South America and Africa Employ Anti-Counterfeiting Technologies to Save Lives

Responding to the ongoing cases of counterfeiters in their countries, Argentinian and Nigerian pharmaceutical manufacturers are installing anti-counterfeiting solutions in their products.

Gador Laboratories, located in Buenos Aires, is deploying a radio frequency identification (RFID) solution to track products and pallets, after a month-long pilot. The system has three levels of security with item-level RFID tags, carton tags, and pallet tags in order to track medicine individually and while mass shipping, reports RFID Journal.

Gador develops and manufactures medications in four locations in Argentina, selling 2 million units of pharmaceutical products on a monthly basis. “Our primary objective is anti-counterfeiting,” says Ricardo Jellinek, Gador’s director of technology and operations.

Argentineans have suffered at the hands of a large-scale counterfeit medications scam that infiltrated the country’s union medical centers, which provide medicine and care for union employees, the majority of those employed in Argentina. The two year investigation has involved the distribution of counterfeit cancer, hemophilia and HIV medication, as well as the murder of several pharmacists implicated in the conspiracy.

Meanwhile in Nigeria, Janseen-Cilag Pharmaceuticals, is introducing a national anti-counterfeit Mobile Authentication Service (MAS) to protect the medicines it manufacturers, report The Sun News Online.

MAS using Sproxil technology to provide a scratch card with a one-time use code that can be verified for authenticity by a mobile phone text message.

Janssen-Cilag Area General Manager, Mr. Fady Khayat, added: “We think that is the best thing to have happened in the war against counterfeiting, which is 30 to 40 per cent more prevalent in developing than developed countries.”

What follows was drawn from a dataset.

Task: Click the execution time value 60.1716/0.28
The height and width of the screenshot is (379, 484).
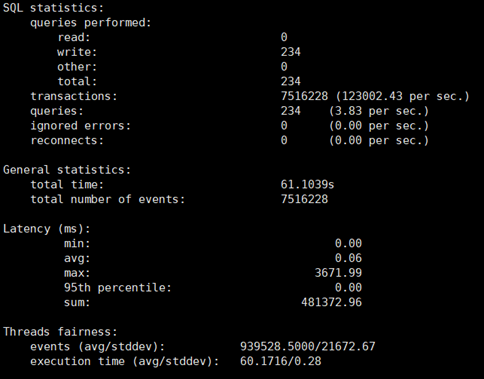Action: click(281, 361)
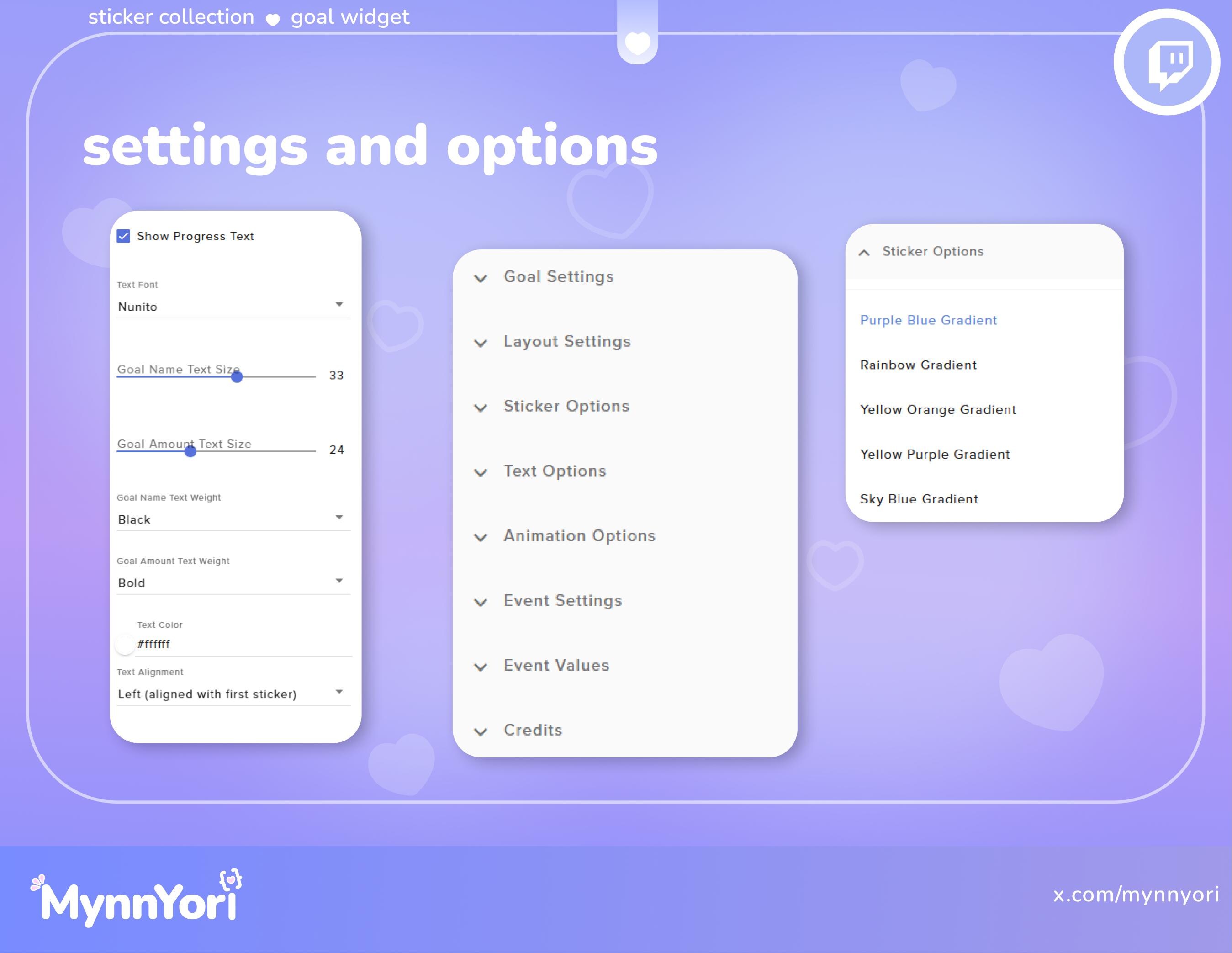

Deputy President of the Pharmaceutical Society of Nigeria (PSN), Olumide Akintayo, said, “Counterfeit and fake drug business is gradually becoming the most lucrative and attractive illicit business for criminals to embrace in our society today. Hard drug trafficking for obvious reasons has become a more risky venture to embrace in Nigeria thus motivating a drift towards counterfeiting and faking of drugs.”

Nigerian citizens have, like the Argentineans, suffered at the hands of fake drug hawkers who have heavily infiltrated the markets and pharmacies of Nigeria as reported by CBS News.